Ao pensar a justiça em sua essência, somos convocados a adotar uma percepção do fenômeno, distinguindo assim o que veio a se tornar justiça em forma de instituição. A noção de justiça pode ser produzida e praticada nas micro e macro relações. Não é absurdo pensar que um lar de uma família tenha seu próprio sistema de justiça, ou que, ao portar um corpo, possa criar princípios que o conformem à sociedade, mesmo que à revelia de uma norma social, desde que não atinja o que seja consensual para viver em coletividade. Obviamente, pensando nos processos de colonização, é tácito, embora evidente, que múltiplos grupos sociais, inerentes a um livro, tendem a atender a um senso de justiça. A justiça, em sua forma basilar, é uma conformidade com o que é ordeiro, com o que é direito e consensualmente orgânico das relações sociais, o que nos separa da egolatria, sendo essencial para que qualquer célula se organize. Cada grupo social irá organizar ou regular o que seja justo, conforme a dinâmica necessária para a convivência em coletivo, seja em países, continentes ou até mesmo no mundo, de forma não necessariamente harmônica e poucas vezes com valores equivalentes entre grandes grupos, considerando o período histórico. Esse justo bronco é muitas vezes compelido por outros sentidos de justiça igualmente rústicos. É fatídico que, por diversas vezes, um senso de justiça de um país tenha sido pretexto para exterminar com extrema selvageria outro país que, por presunção de valores civilizatórios, julgava o adverso como selvagem, reduzindo os aspectos culturais, cometendo atos tão bárbaros quanto o próprio senso de justiça condenava. Ora, de que outra forma uma cultura que abomina genocídio, morte, tortura e escravidão, mediante aquilo que constitui em direito, abdica desses valores para o extermínio massivo de uma população que não é filiada às práticas de demandas territoriais?”

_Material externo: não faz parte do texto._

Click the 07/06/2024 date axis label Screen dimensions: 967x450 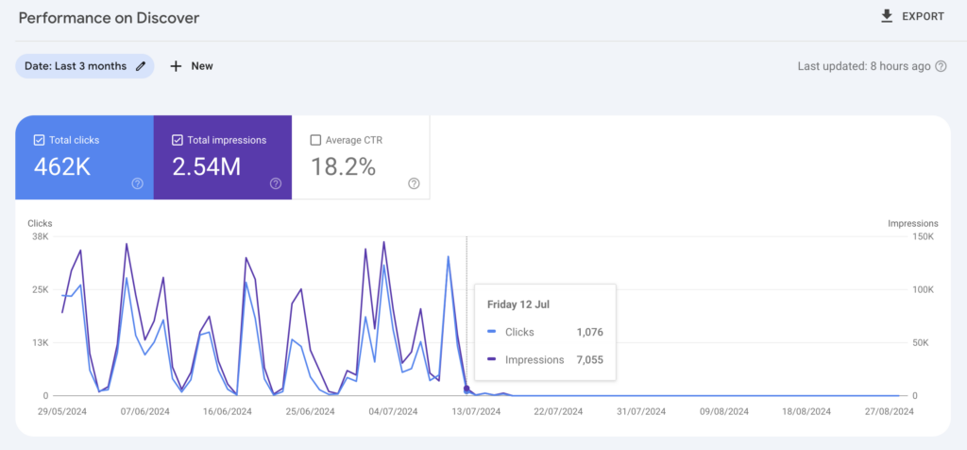click(x=145, y=412)
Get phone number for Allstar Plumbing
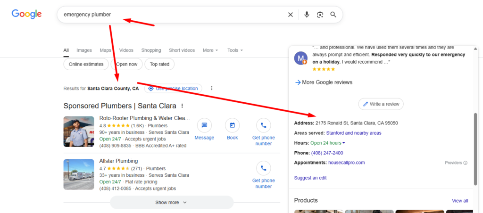 263,168
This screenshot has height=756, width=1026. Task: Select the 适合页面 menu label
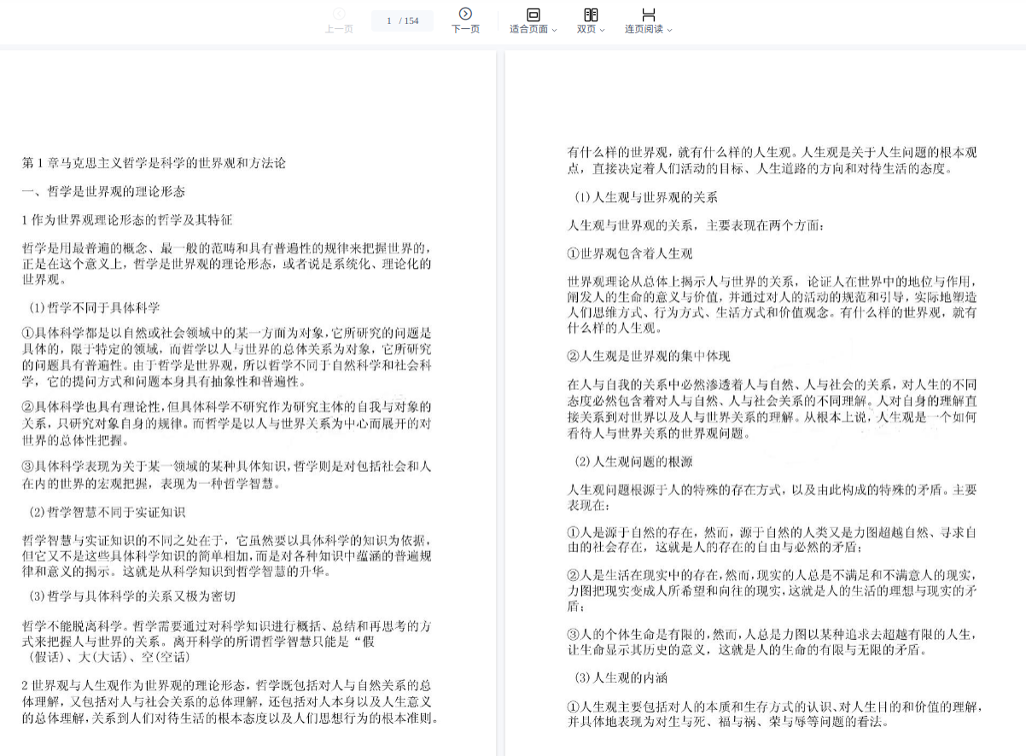tap(528, 29)
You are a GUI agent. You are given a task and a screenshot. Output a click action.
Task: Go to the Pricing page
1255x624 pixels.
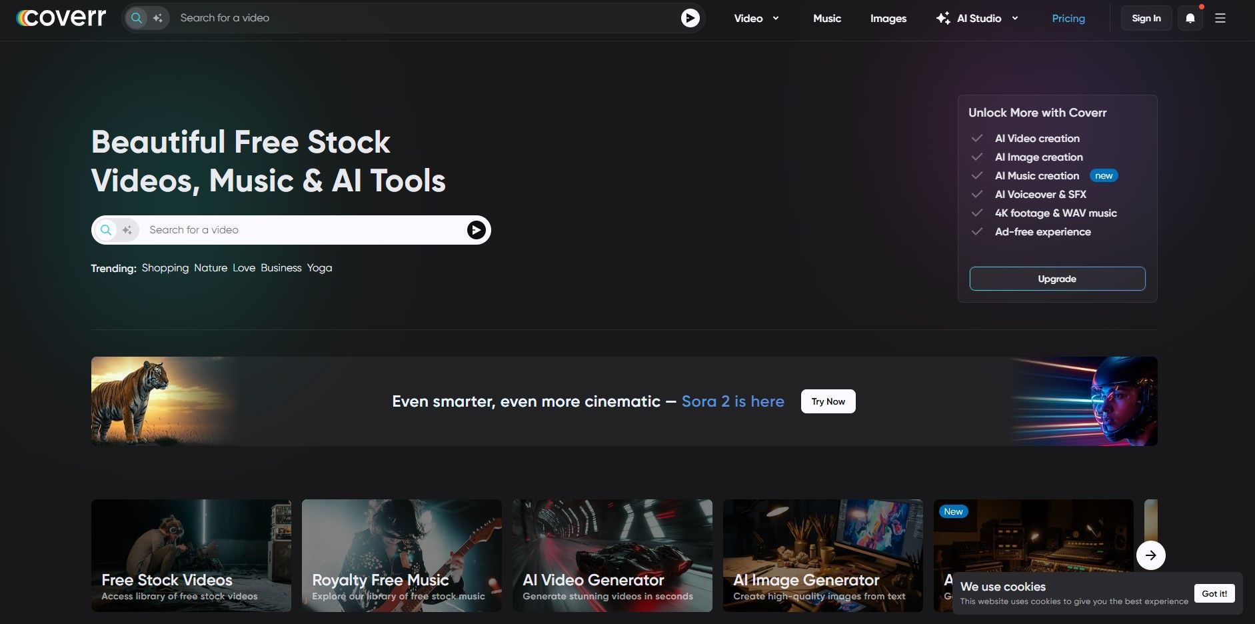1068,19
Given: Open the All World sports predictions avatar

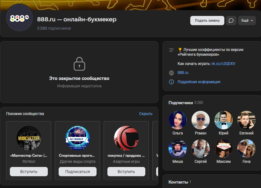Looking at the screenshot, I should coord(77,138).
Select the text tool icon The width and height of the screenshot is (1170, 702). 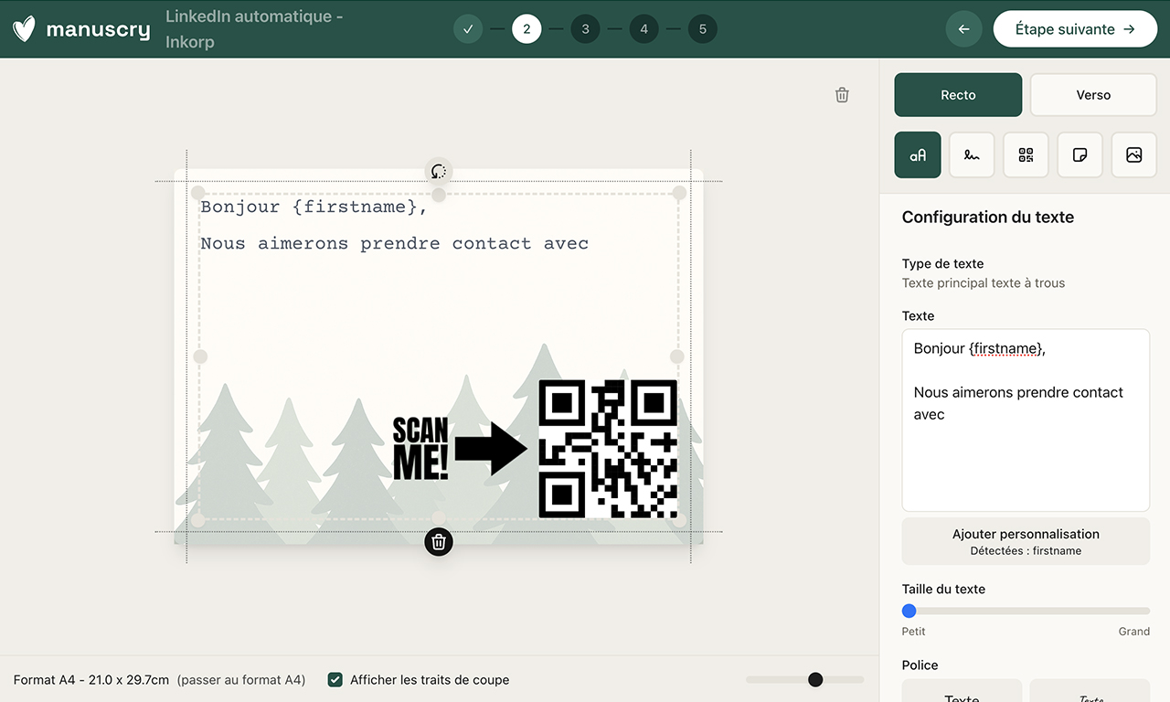pyautogui.click(x=917, y=155)
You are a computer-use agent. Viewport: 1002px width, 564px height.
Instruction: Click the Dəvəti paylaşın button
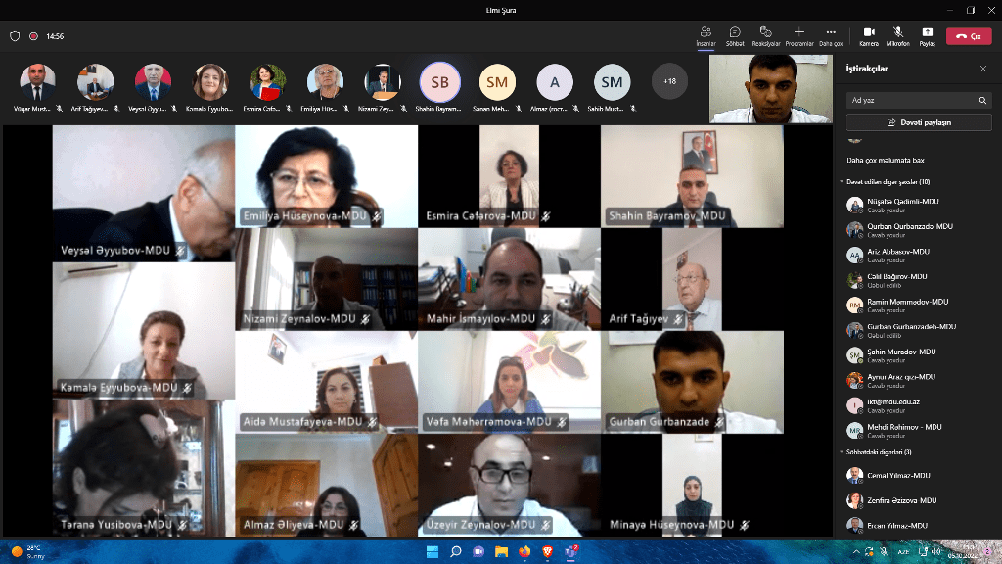[918, 122]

A ideia de justiça, sob uma perspectiva filosófica ou como fenômeno recorrente na sociedade, é uma ideia orgânica que busca, em seu cerne, os primeiros conceitos de poder. Ao longo da história da humanidade, a justiça tem sido, até hoje, uma ferramenta para aplicar injustiças àqueles que, por questões de sobrevivência ou convergência de valores, não estão incluídos na prática da cidadania. É uma reflexão que devemos resgatar ao pensar sobre o negro e sua constituição no Brasil.

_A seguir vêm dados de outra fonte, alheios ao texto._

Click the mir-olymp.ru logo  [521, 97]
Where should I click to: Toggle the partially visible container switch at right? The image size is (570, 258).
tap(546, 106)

O fato é que reivindicar justiça quase sempre significa reivindicar uma injustiça, e esse padrão tem se fortalecido ao longo do tempo, sem ser superado. O vício constitucional é uma imagem vívida disso. Não são poucas as vezes em que, por várias dinâmicas jurídicas, o indivíduo precisa compreender seu lugar de subalternidade para acessar um direito. É icônico na história o período em que pessoas escravizadas só podiam buscar direitos se se reconhecessem como escravos. Ora, se essa dinâmica é absurda, como ainda podemos ver a ideia de que um julgamento será racista para exercer o que é um direito?

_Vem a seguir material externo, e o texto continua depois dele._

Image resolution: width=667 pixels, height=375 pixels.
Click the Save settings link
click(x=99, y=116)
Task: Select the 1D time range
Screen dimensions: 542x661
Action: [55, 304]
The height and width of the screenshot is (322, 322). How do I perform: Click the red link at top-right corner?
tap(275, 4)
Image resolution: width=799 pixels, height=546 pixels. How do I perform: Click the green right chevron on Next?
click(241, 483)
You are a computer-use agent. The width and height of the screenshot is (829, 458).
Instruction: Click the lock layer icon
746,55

Resolver crimes inclui a ideia de investigação. Em uma sociedade perfeita, deveríamos considerar todos os seres humanos iguais. Assim, ao longo da história, a noção de justiça nunca se manifestou materialmente como uma forma de justiça, mas, ao contrário, mais frequentemente como uma forma de injustiça, agravada pelos processos de submissão cultural da colonização. A prática da justiça, portanto, é um campo limitado para a ascensão humana, muitas vezes credenciando o que é justo aos dominantes e praticando a injustiça contra os dominados. Dessa forma, nunca houve uma mudança real da forma mais primitiva da lei, nunca nos afastamos da barbárie do “olho por olho, dente por dente”; apenas ao longo dos anos, tornamos a barbárie mais sofisticada e pomposa
E assim, eis a questão: existe justiça ou não para o povo preto?
No próximo artigo, farei uma reflexão sobre o sistema de justiça e as pessoas pretas no Brasil.
(Com revisão gramatical por Paulo Siuves)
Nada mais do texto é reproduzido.